Mais là est bien le problème, cherchant à saisir conceptuellement cela qui s'annonce, nous demeurons à la périphérie, nous évoluons sur ce cercle centrifuge qui nous éloigne du centre géométrique à partir duquel entrer dans la vision alchimique. L'on aura compris qu'une visée géométrisante du poème, sa mise en équation, loin de nous l'offrir, ne parvient qu'à le dépouiller de son limbe, ne laissant dans sa feuille que de bien étiques nervures. Ne lisons pas Rimbaud, Lautréamont, Baudelaire comme on le ferait de textes sacrés inféodés à une lecture de la lettre, à une saisie au plus près de cela qui serait supposé s'y révéler en tant que seule vérité. Il y a autant de poèmes que de lecteurs d'un même poème. Lisant "Voyelles" et c'est de notre propre subjectivité dont il est question. Lecture plurielle parce qu'ésotérique, "illuminée", féconde. Pour pénétrer ce poème, il faut devenir derviche tourneur et danser infiniment, faire de ses sensations cette infinie corolle blanche nous portant au seuil d'un vertige. Là seulement les choses s'ouvrent, consentent à nous parler du cœur même de leur intimité. L'être-de-la- poésie est cette vibration que ne perçoivent ceux qui se "font voyants".

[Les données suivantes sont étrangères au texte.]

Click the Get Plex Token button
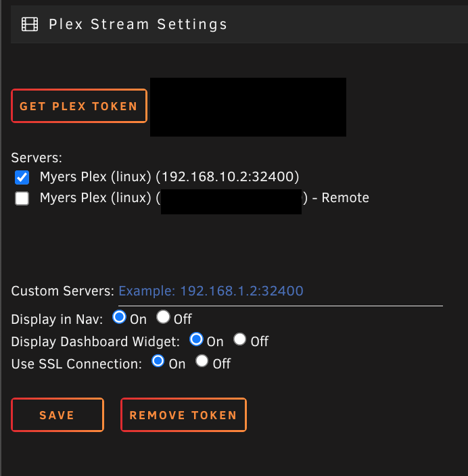This screenshot has height=476, width=468. [79, 106]
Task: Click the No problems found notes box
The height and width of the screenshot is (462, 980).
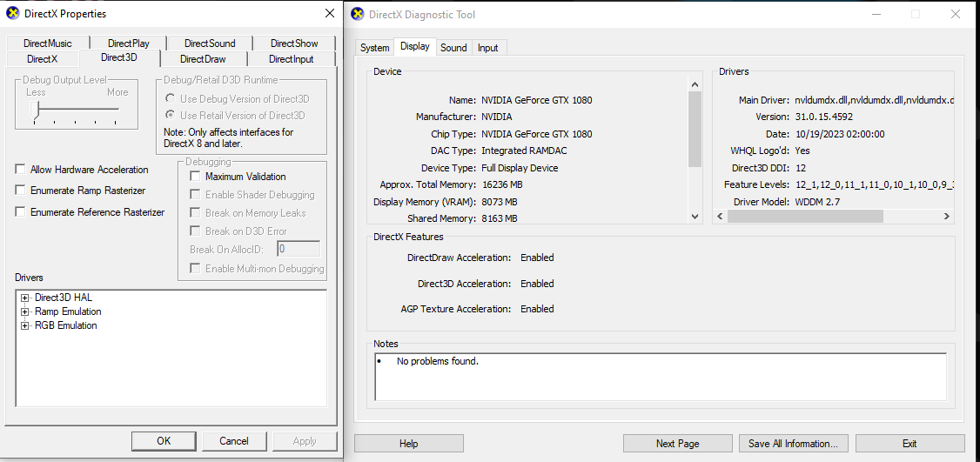Action: (x=660, y=377)
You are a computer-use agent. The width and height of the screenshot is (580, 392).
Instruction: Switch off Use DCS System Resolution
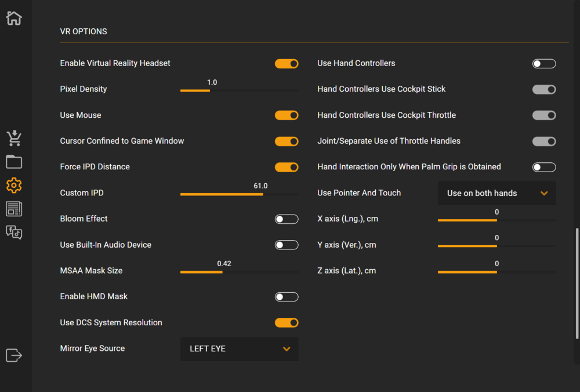click(x=287, y=323)
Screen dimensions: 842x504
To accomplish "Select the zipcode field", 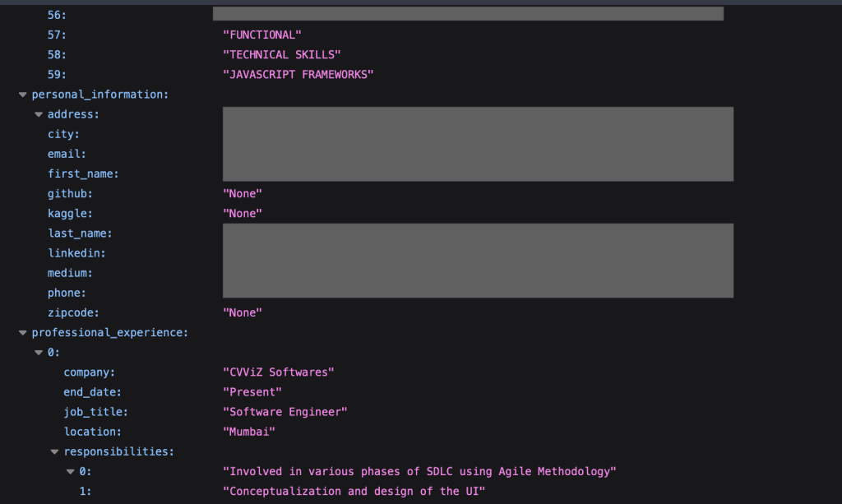I will coord(73,312).
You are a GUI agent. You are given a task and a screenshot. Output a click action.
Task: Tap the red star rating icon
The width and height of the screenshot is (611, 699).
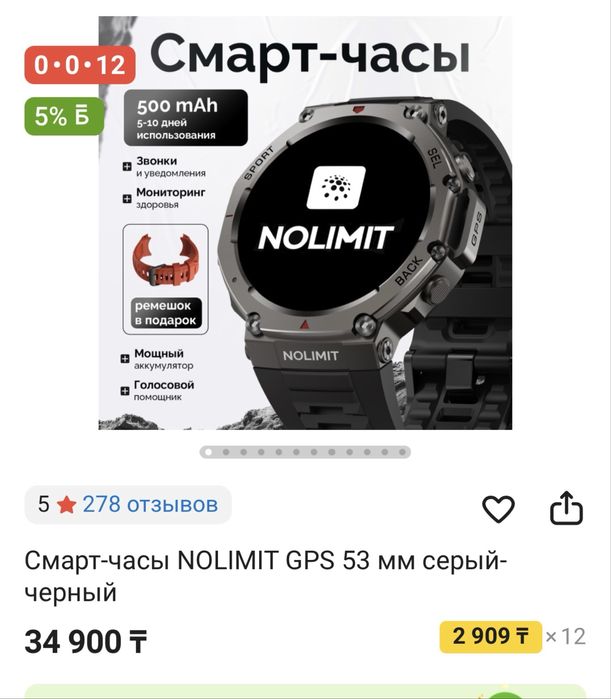tap(66, 505)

"Je dis qu’il faut être voyant, se faire voyant. Le Poète se fait voyant par un long, immense et raisonné dérèglement de tous les sens. Toutes les formes d’amour, de souffrance, de folie ; il cherche lui-même, il épuise en lui tous les poisons, pour n’en garder que les quintessences."
Lettre de Rimbaud à Paul Demeny - 15 mai 1871
Seul le génie de Rimbaud pouvait énoncer cette voyance par laquelle le poète s'annonce, par laquelle le lecteur s'inscrit dans ce rythme immémorial du langage, bien antérieur à tout positionnement de l'homme. Le poème, en tant que dire essentiel, résonne au ciel du monde avec la force de la pure lumière. Or, jamais on ne l'accueille, la lumière, sans que l'œil cligne, que l'âme vacille, que le corps ne se dissolve dans une manière de confondante transe. Les derviches sont proches qui virevoltent sur leur arc incandescent ! Avec le poème il faut l'osmose, la fusion, le couple infiniment soudé d'une dyade. Lisant "Voyelles", nécessairement, il nous faut devenir voyelles, passer du noir au bleu et visiter le rouge; il nous faut être mouche et "golfes d'ombre", "frissons d'ombelles", "vibrements divins", "strideurs étranges", il nous faut être nous-mêmes dans la vérité du poème, c'est-à-dire assumer de vivre sans séparation, sans différence, dans la "pâte des choses" pour utiliser la rhétorique sartrienne. Pâte contre pâte, tout comme, dans l'acte d'amour, chair contre chair dans cette union sacrée qui nous emporte au-delà de nous-mêmes. Seul cet emportement, cet arrachement à notre propre socle témoigne de la vérité avec laquelle nous avons confié notre destin à cela même qui nous dépasse et, nous dépassant, se nomme altérité. Notre propre unité est à ce prix, de l'association de ce que nous sommes dans l'événement d'exister avec l'évènement qui vient nous combler et nous porte à notre plénitude. L'amour, le poème disent le même, l'atteinte d'un possible absolu le temps d'une immersion, le temps d'une brève finitude. Toujours nous sommes en attente de cela !
"jamais loin"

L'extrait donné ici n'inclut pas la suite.